MATERIALS PROVIDED:
»»

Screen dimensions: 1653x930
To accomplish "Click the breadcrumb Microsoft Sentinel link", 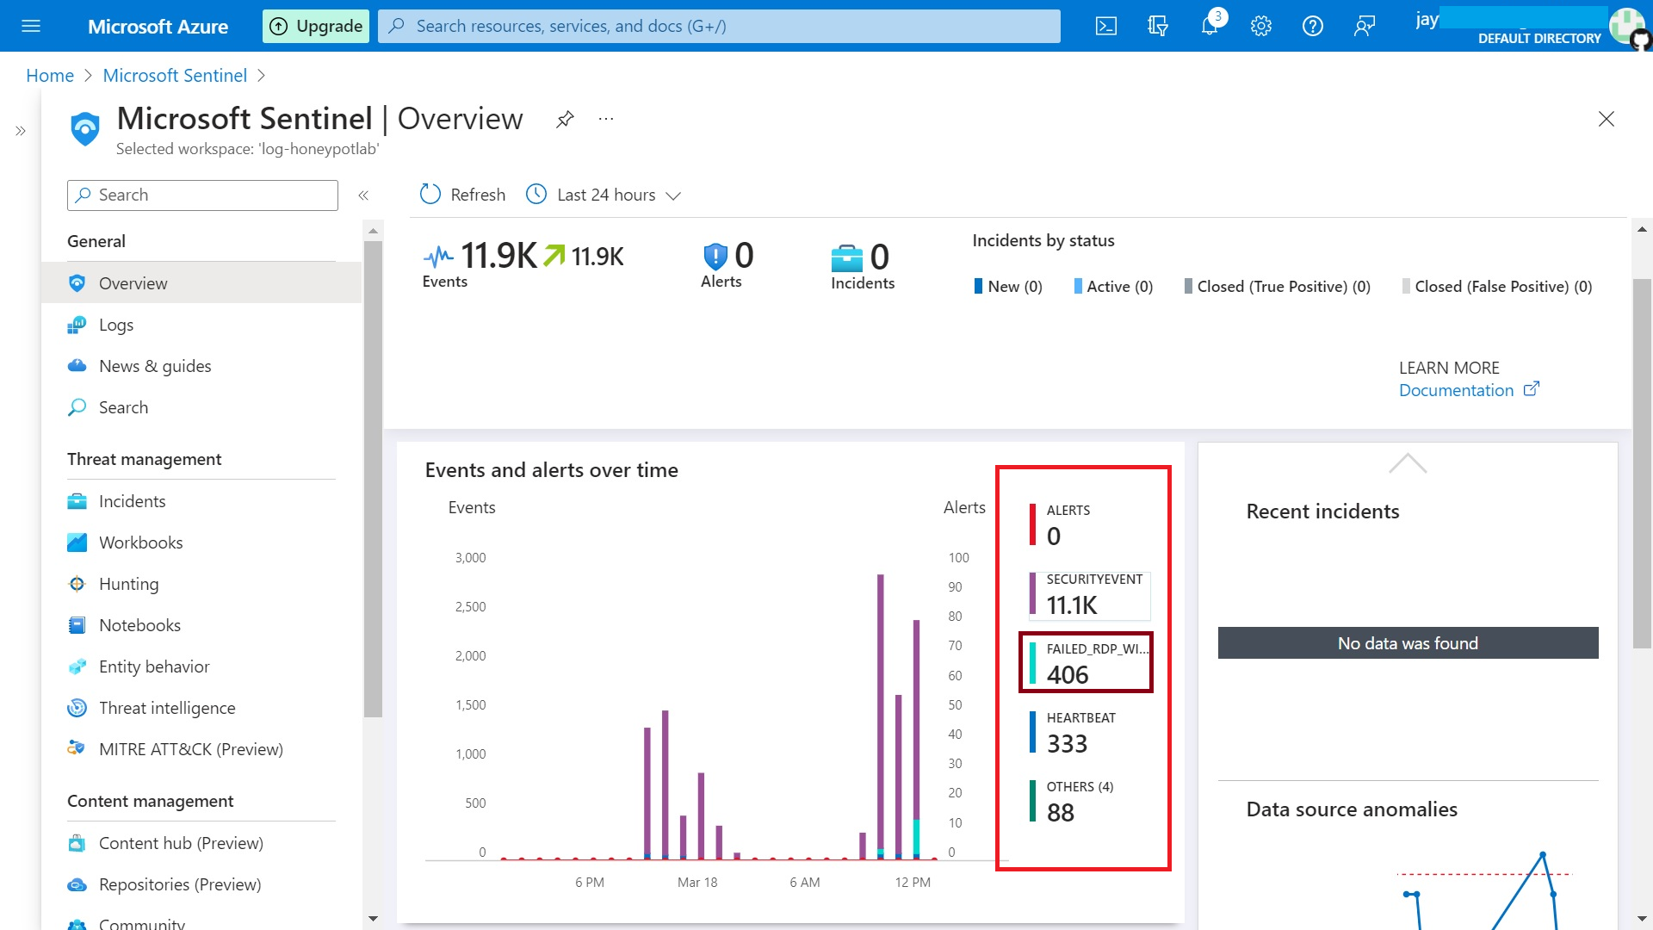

««
»»

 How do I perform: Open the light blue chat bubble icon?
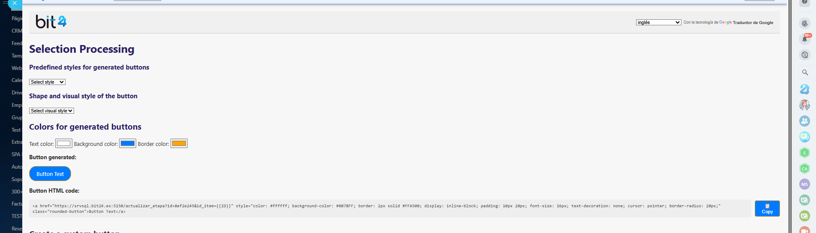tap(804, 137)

««
»»

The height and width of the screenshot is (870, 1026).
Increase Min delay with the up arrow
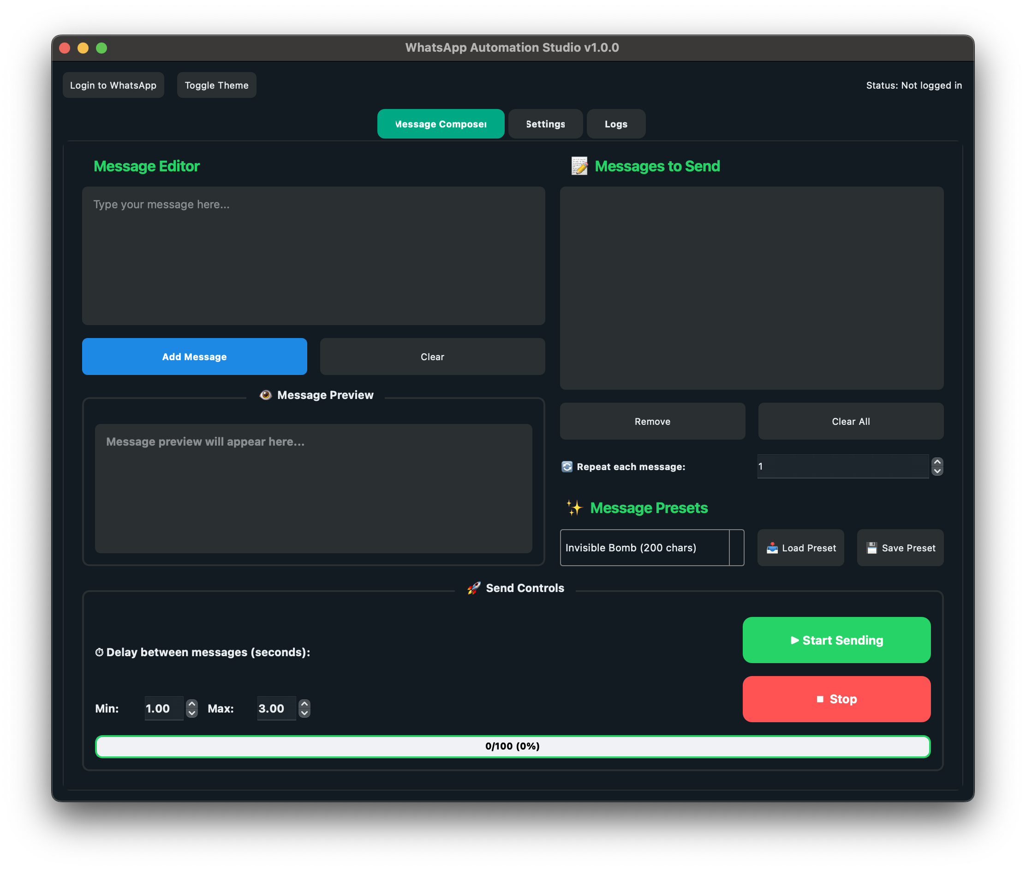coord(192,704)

««

WHAT YOU ARE ASKED TO DO:
In the material, starting at the line containing "The height and" and ending at the line containing "coord(192,704)", change "Min delay" to "Max delay" and leave everything else as it is. Return only those lines, without the pictures.

SOLVED PROBLEM:
The height and width of the screenshot is (870, 1026).
Increase Max delay with the up arrow
coord(192,704)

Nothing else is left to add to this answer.